● **EXERCISE DETAILS**
Continue the text on water temperature for handwashing below, starting after its final sentence.

● **TEXT BLOCK**
========================

Does Water Temperature Matter When Washing Your Hands?

With cases of the Delta variant of COVID-19 on the rise in some states, using good hygiene to prevent the virus spread is imperative. And handwashing is one of the many ways to cut down on germs. The Centers for Disease Control and Prevention (CDC) recommends washing your hands often with soap and water for at least 20 seconds, especially if you have been in a public place or in contact with a lot of germs.

But what isn't mentioned as frequently is what the water temperature should be when washing your hands. According to the CDC's handwashing guidelines, warm and cold temperatures are equally effective for the removal of microbes, the tiny living organisms that can cause disease (via CDC). However, warm water can cause negative impacts like skin irritation, according to the CDC. It also uses more energy to heat water, meaning cooler water is more environmentally friendly.

========================

● **GIVEN DATA**
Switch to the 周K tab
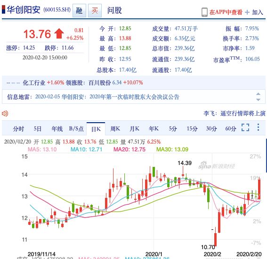The height and width of the screenshot is (259, 267). tap(115, 129)
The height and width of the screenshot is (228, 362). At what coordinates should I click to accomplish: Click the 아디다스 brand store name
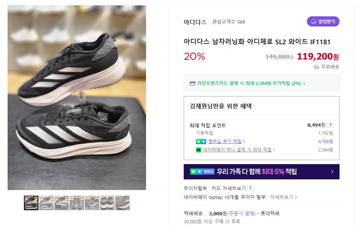coord(195,22)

========================

● **TASK ANSWER**
The science behind handwashing water temperatures

A 2017 Rutgers University study echoed the CDC, finding that cold water removed the same amount of bacteria as warm water. The study also found that bacteria was eliminated by washing hands for as little as 10 seconds (via Rutgers University). In contrast, adding to the handwashing temperature debate is the U.S. Food and Drug Administration's advice that water should be 100 degrees Fahrenheit for handwashing, in order to fully remove oils that might harbor bacteria (via ABC7 Chicago). It's unclear if this is for hygiene or for food safety reasons.

If you are still unsure about what temperature is best, go with your preferred temperature and use enough water to lather the soap. If there is a water contamination concern, use hand sanitizer of at least 60% alcohol as a second line of defense, according to the CDC. You can also use the trick of humming the "Happy Birthday" song while you wash to make sure you've done your full 20 seconds.